Besides, terrorism is not the only new danger of this era. Another is the administration's argument that because the president is commander in chief, he is the ``sole organ for the nation in foreign affairs.'' That non sequitur is refuted by the Constitution's plain language, which empowers Congress to ratify treaties, declare war, fund and regulate military forces and make laws ``necessary and proper'' for the execution of all presidential powers. Those powers do not include deciding that a law -- FISA, for example -- is somehow exempted from the presidential duty to ``take care that the laws be faithfully executed.''
The administration, in which mere obduracy sometimes serves as political philosophy, pushes the limits of assertion while disdaining collaboration.
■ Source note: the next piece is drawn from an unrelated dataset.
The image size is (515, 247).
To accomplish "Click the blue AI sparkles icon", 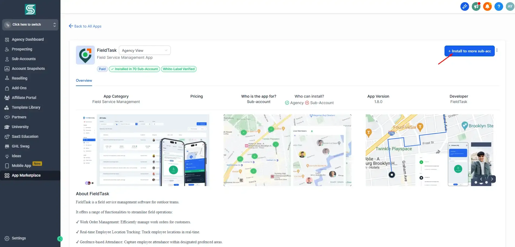I will coord(464,6).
This faux toughness is folly, given that the Supreme Court, when rejecting President Truman's claim that his inherent powers as commander in chief allowed him to seize steel mills during the Korean War, held that presidential authority is weakest when it clashes with Congress.
Immediately after 9/11, the president rightly did what he thought the emergency required, and rightly thought that the 1978 law was inadequate to new threats posed by a new kind of enemy using new technologies of communication. Arguably he should have begun surveillance of domestic-to-domestic calls -- the kind the 9/11 terrorists made.
But 53 months later, Congress should make all necessary actions lawful by authorizing the president to take those actions, with suitable supervision. It should do so with language that does not stigmatize what he has been doing, but that implicitly refutes the doctrine that the authorization is superfluous.